É preciso ter muito cuidado com esta posição mais ou menos naturalizada do crescimento destas “doenças mentais” na população. E é preciso inclusive desconfiar destas pesquisas. Uma importante pesquisadora dos EUA, Marcia Angell, em seu livro sobre a indústria farmacêutica (A verdade sobre os laboratórios farmacêuticos, Ed. Record) nos alerta de maneira muito série e fundamentada sobre este golpe da medicalização do social, e já se fala em invenção da doença para vender mais remédios (mongering deseases). De qualquer forma, as pessoas com necessidade de tratamentos têm mais acesso ao SUS, mas deveriam ter mais. O mercado dos planos de saúde tem aumentado muito e tem tomado espaços que deveriam ser do SUS.
Portal Minas Saúde - Você é autor e organizador de vários livros sobre saúde mental e reforma psiquiátrica. O que o motivou a escrever sobre isso?
É um tema muito importante. O que me motivou, principalmente, foi a necessidade de fundamentar, tanto no âmbito da ciência quanto no âmbito da filosofia, que a reforma psiquiátrica tinha princípios sólidos e que não se tratava “somente” de uma luta pela dignidade humana, o que não é muito pouco. O tema está em franco crescimento. Na Editora Fiocruz eu sou editor de uma coleção, que denominamos de Loucura & Civilização, que teve, nos últimos anos, três títulos na lista dos indicados ao Prêmio Jabuti. Na Revista Saúde em Debate, que agora completa 35 anos, da qual eu sou editor, este é um dos temas mais abordados pelos autores. A revista é de saúde como um todo!

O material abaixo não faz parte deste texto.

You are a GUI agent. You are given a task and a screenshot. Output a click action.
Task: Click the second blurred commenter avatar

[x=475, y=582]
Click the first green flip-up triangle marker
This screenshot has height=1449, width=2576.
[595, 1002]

Portal Minas Saúde - Para finalizar, nos conte qual livro publicado que mais gostou e qual teve (ou tem) uma repercussão positiva? Você se dedica muito a produção e a pesquisa sobre este tema? Conte-nos um pouco sobre a sua rotina de trabalho?

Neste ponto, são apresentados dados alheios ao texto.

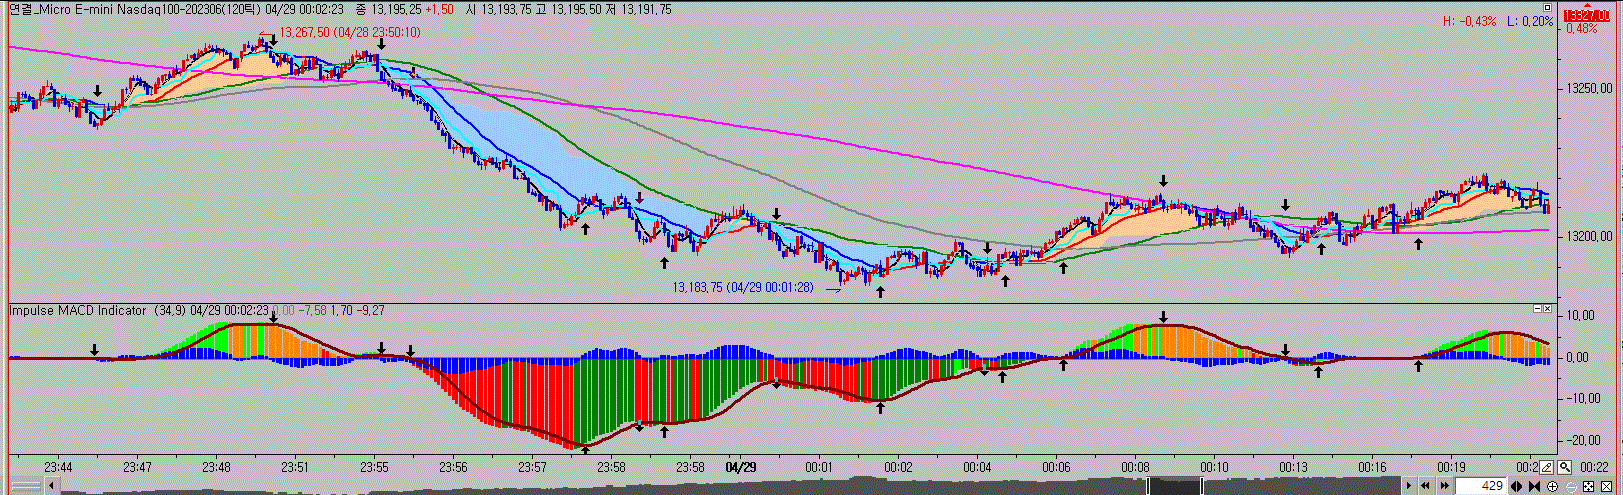The height and width of the screenshot is (495, 1623).
Task: Click the compress bar spacing bowtie icon
Action: [x=1534, y=486]
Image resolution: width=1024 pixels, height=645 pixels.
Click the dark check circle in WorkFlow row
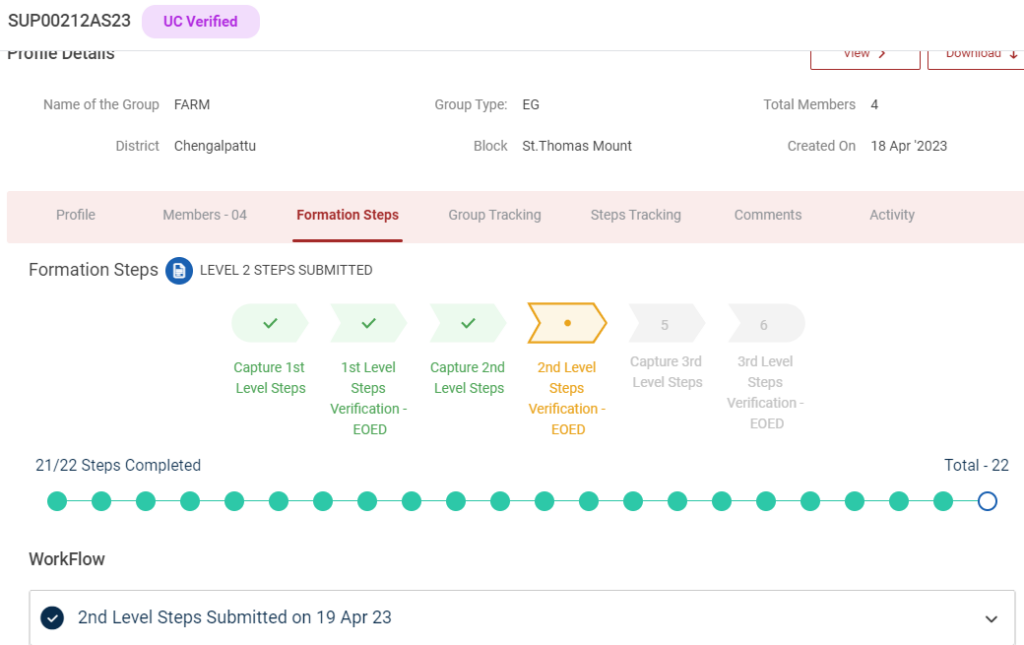pyautogui.click(x=52, y=618)
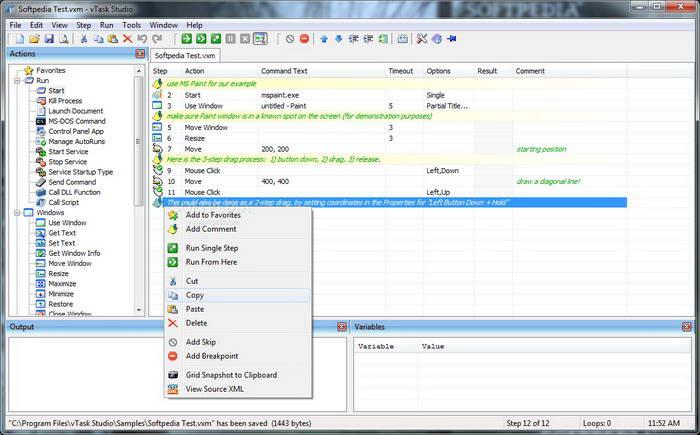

Eu gosto de muitos de meus livros, mas talvez o que tenha tido um maior impacto, por ter sido uma ferramenta de transformação na mão de muitos profissionais, de muitos atores militantes da reforma psiquiátrica, é o Loucos pela vida – a trajetória da reforma psiquiátrica no Brasil. É um livro que eu lancei em 1994 e que teve várias reedições e reimpressões. Teve uma época que eu decidi não mais publicá-lo. Fiquei cinco anos com ele esgotado. Foi uma gritaria geral: recebi inúmeros emails e recados, além de pessoas que iam me ver em congressos, seminários, etc., que cobravam a reedição. Uns diziam, eu tenho a fotocópia, mas eu quero o livro.